I captured these during a trip through the Bronx, returning on a perfect fall afternoon from our outing to find Grandfather Wills’ resting place: Bronx River Parkway, Moushulu Parkway, Henry Hudson Parkway then over the George Washington Bridge to New Jersey. The trees were in their glory.

I had a session using a tripod for longer exposure shots and neglected to revise the camera settings for shooting on the run from an auto…so the photographs are not as sharp as they could be.

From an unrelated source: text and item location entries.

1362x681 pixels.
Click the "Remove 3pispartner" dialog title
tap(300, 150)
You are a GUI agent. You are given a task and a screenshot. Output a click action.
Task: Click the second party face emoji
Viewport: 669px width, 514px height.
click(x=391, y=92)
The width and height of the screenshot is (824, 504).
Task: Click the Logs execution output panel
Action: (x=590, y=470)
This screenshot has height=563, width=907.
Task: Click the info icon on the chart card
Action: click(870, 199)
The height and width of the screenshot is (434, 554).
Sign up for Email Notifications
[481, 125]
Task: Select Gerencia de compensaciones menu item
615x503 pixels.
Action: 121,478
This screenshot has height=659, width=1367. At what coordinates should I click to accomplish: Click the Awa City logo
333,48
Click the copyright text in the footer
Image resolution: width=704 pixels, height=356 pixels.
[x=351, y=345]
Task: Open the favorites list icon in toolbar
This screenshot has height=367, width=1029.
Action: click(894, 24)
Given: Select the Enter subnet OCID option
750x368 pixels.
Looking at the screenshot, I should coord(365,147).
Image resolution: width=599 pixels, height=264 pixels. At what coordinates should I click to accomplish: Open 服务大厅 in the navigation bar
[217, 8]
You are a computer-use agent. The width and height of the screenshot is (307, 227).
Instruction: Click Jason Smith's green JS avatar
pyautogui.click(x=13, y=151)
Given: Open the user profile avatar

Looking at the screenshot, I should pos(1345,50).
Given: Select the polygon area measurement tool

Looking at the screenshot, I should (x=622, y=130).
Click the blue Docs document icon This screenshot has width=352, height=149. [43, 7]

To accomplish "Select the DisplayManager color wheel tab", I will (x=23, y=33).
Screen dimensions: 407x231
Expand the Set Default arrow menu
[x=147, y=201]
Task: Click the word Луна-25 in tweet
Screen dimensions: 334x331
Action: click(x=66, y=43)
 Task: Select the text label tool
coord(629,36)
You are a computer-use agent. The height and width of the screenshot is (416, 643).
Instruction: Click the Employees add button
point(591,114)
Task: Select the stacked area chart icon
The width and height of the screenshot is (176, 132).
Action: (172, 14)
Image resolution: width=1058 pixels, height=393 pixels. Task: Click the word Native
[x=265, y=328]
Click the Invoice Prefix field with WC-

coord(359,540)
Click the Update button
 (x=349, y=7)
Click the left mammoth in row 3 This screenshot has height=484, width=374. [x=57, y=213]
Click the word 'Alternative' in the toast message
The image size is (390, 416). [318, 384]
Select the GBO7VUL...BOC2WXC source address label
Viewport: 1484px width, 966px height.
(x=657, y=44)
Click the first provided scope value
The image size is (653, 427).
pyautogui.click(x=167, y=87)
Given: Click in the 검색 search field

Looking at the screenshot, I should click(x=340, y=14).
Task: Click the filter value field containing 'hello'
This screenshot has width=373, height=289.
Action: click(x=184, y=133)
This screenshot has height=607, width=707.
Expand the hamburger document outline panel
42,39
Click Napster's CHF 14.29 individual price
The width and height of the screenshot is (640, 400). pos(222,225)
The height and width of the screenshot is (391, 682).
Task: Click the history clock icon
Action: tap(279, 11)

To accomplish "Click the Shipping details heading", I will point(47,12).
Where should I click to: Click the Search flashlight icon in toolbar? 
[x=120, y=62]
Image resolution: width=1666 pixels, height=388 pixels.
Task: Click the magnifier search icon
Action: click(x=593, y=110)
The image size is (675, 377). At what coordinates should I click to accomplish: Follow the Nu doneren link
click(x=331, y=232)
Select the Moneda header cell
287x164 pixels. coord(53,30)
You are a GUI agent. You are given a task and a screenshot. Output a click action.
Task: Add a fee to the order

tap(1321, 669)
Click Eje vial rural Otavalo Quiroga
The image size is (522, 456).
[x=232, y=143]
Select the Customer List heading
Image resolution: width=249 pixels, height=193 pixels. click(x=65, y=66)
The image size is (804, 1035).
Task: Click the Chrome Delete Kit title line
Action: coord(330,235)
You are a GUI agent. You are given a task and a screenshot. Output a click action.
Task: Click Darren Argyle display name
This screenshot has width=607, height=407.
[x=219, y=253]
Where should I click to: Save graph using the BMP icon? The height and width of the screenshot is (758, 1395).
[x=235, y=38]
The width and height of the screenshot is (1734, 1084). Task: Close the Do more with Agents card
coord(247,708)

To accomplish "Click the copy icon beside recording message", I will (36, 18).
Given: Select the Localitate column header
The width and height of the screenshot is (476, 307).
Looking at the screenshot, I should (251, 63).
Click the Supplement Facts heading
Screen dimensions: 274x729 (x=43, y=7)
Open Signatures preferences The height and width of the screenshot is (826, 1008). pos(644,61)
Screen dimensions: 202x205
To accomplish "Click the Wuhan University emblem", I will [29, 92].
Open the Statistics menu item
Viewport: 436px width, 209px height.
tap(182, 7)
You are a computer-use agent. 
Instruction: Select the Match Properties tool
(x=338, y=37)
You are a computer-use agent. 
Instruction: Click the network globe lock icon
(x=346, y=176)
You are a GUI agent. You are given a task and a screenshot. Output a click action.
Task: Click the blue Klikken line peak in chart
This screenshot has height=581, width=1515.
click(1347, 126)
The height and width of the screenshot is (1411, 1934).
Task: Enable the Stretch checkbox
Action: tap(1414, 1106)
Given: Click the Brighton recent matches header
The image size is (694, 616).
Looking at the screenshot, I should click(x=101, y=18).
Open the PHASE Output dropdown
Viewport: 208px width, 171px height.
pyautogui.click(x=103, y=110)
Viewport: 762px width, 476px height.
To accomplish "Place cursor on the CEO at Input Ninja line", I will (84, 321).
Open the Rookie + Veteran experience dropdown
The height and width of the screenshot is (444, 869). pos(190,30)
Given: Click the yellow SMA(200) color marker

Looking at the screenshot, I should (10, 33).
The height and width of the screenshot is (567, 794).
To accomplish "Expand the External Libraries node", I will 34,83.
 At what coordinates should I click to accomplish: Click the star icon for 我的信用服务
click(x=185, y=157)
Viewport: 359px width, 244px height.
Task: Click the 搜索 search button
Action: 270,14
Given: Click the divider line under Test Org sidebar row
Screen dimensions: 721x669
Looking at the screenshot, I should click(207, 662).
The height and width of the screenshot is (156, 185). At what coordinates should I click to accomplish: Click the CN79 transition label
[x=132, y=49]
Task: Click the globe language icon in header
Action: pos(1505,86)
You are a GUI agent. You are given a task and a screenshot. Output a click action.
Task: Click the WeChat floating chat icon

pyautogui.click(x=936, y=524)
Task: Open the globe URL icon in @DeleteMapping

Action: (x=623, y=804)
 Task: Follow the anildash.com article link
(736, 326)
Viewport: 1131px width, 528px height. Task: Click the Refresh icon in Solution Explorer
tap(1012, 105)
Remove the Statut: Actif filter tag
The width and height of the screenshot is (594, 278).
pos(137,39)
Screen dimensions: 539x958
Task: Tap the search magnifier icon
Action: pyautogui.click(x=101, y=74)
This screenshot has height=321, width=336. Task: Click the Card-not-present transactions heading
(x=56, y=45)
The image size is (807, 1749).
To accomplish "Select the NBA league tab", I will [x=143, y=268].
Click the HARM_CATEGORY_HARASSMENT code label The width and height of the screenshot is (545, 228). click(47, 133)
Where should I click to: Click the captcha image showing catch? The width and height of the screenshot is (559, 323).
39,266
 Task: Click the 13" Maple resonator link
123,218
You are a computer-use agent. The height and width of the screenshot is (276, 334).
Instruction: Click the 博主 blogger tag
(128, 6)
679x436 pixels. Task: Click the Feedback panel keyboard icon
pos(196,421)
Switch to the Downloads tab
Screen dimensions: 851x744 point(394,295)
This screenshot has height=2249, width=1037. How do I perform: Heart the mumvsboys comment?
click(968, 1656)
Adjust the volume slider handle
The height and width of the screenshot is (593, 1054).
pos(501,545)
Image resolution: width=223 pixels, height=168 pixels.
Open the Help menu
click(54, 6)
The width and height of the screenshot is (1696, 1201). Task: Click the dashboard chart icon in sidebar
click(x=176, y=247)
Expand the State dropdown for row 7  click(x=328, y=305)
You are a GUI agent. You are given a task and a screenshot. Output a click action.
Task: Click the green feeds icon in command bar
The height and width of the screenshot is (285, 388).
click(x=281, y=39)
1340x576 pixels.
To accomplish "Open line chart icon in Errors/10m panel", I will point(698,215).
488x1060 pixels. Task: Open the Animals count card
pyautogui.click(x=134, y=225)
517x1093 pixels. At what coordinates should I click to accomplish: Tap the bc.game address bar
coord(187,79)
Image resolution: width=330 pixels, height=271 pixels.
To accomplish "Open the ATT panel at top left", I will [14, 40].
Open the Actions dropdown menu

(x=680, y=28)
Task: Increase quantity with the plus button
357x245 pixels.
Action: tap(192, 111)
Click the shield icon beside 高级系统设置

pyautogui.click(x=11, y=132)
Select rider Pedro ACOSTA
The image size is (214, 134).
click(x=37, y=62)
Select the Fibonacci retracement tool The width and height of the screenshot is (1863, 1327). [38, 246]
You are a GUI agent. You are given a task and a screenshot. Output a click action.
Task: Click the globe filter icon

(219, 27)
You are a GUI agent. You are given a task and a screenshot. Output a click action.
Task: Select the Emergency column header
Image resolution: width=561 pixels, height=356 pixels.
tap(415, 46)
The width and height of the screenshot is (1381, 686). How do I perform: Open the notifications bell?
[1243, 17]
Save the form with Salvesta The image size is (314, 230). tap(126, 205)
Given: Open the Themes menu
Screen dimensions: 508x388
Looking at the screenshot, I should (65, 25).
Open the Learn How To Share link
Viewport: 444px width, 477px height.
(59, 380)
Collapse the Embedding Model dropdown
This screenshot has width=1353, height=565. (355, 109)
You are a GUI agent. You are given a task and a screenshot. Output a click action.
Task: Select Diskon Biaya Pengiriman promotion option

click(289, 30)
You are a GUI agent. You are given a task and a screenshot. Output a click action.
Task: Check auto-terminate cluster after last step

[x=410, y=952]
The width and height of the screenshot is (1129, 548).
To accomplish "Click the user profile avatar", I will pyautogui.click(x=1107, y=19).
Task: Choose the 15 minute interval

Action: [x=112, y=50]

New Jersey from the Transcontinental Interstate Route 80 connecting New York City to San Francisco and all point in between.

Pinelands Connections X

Finding Grandfather’s Final Resting Place

When I was a young adult Mom told me Grandfather Wills was buried in the Bronx. James Edward Wills died when my father was very young and they were poor, living in tenements on the upper West Side of Manhattan April 1916.. Looking through Dad’s papers after both he and Mom were gone, I found the grave receipt: “Saint Raymond’s Cemetery, Westchester, New York.” James Wills, born April 1877, the youngest of six children of George Wills and Margaret McCambridge, who were 43 and 38, their place of residence two years later cited in the 1880 Federal Census as Shamong, New Jersey. Today, Shamong Township is part of New Jersey Pinelands National Reserve. Atsion, the Iron Furnace town where James’ Grandmother Ann McCambridge (nee Milley) worked as a cook, is in Shamong Township.

Finding and researching the grave receipt is what began my adventures in genealogy. What was, in 1916, Westchester is now the Schuylerville section of Bronx county, a borough of New York City. Saint Raymond’s Parish, still going strong, acquired more consecrated land for burials with now an “Old” and “New” cemetery separated by the confluence of interstates 95, 295, 678 including the approaches to the Whitestone and Throgs Neck Bridges, the superstructures of which are visible from the “Old” cemetery.

Having sorted out these details, I approach my cousin Mary at the October 2021 engagement party of my niece where we made arrangements to find Grandfather Wills’ final resting place the following month. On Wednesday, November 10th, Mary’s husband Peter drove us over the George Washington Bridge, through the incredible traffic of the Cross Bronx Expressway (a funny name for this moving parking lot, bumper to bumper trucks), to Schuylerville. We navigated to the “Google Maps” push pin I placed next to Section 7. Google Maps even has street views of the cemetery, in retrospect the view of Section 7, Ranges 35 – 51, includes grandfather’s grave.

We worked together, walking the rows, reading headstone inscriptions, on the expectation of finding Grandfather’s name without success. Peter and I took to counting the rows to find number 41, with success. With less success counting the headstones and spaces (unmarked graves) to find number 82. At the same time, Pam and Mary searched. I used the “Find A Grave” website to look up headstones in section 7, row 41 and found the only location provided was “Section 7.” I also called the cemetery office where they were most helpful. There is NO record of James Wills.

Then, Pam noticed some headstones inscribed with the exact location, Section, Range (Row) and Grave.  This was the key.  Here are the headstone references that pinpointed Grandfather Wills’ final, unmarked, resting place.  

In the following photograph I am on the right with wife Pam. Cousin Mary next to her husband Peter on the right, Mary is standing on grave 82.

James Edward Wills unmarked grave, Section 7, Range (Row) 41, Grave 82, Old Saint Raymond’s Cemetery, Balcom Avenue, Schuylerville, Bronx, New York. Wednesday, November 10, 2021. Here we are facing south / southeast into Section 7, James Wills’ unmarked grave is to the left and just behind Nevins headstone (Row 40, Grave 83).